» EXERCISE DESCRIPTION
Find each line in the records below that contains the word "computer", and copy it out.

··········

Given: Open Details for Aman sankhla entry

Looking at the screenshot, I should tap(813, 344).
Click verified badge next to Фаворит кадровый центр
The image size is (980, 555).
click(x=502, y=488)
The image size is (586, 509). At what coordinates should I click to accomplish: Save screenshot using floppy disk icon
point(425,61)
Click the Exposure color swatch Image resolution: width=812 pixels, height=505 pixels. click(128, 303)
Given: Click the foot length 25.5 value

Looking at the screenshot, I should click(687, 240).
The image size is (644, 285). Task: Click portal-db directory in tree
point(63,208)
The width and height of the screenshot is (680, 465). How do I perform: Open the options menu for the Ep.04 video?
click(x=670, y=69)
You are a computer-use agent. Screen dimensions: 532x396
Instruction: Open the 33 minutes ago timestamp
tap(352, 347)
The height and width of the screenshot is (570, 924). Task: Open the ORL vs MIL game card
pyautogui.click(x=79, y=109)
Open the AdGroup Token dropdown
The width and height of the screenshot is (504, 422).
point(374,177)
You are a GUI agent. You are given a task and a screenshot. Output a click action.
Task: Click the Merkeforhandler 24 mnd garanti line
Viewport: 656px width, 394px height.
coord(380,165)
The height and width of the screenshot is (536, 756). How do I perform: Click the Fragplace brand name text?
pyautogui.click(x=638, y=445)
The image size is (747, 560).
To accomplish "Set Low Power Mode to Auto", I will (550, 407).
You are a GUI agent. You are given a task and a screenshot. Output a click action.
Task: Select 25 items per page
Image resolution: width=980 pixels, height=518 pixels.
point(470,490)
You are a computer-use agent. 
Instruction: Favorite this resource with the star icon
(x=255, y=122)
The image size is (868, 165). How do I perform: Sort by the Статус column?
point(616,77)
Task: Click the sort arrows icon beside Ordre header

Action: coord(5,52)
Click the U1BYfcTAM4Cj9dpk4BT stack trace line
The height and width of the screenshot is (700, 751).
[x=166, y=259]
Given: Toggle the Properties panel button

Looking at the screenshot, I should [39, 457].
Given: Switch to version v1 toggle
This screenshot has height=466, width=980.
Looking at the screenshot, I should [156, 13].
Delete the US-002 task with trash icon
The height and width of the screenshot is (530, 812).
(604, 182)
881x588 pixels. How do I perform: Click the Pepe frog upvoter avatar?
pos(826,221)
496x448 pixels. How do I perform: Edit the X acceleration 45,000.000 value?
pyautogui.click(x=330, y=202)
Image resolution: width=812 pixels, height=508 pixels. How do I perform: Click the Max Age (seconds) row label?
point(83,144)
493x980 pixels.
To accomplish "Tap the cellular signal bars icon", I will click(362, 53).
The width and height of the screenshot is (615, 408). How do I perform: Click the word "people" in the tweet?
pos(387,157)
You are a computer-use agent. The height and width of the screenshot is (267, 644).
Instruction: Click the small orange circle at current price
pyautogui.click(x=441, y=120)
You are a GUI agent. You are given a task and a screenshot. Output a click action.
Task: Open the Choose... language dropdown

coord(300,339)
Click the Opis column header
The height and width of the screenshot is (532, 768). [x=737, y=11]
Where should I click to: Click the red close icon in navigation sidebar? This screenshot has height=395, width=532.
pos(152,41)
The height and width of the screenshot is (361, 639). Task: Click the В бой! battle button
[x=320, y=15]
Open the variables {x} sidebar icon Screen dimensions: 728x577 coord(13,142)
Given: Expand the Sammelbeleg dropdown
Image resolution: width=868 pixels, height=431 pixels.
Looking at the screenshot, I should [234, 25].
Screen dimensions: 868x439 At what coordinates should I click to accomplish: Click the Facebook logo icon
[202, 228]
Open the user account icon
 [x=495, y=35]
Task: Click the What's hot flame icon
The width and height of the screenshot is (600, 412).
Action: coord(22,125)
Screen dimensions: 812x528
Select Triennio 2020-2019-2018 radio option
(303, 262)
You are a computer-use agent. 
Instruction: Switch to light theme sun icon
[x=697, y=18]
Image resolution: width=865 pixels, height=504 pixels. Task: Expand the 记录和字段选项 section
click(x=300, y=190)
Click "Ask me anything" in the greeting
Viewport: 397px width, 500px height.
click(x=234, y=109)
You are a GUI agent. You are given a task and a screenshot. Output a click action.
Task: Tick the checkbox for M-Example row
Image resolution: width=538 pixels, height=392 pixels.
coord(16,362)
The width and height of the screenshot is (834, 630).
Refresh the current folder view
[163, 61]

··········

» REPLY TO THE EXERCISE
You are a computer-use agent. Screen dimensions: 532x396
You are a computer-use agent. 
You are a computer-use agent. The height and width of the screenshot is (267, 644).
You are a computer-use agent. 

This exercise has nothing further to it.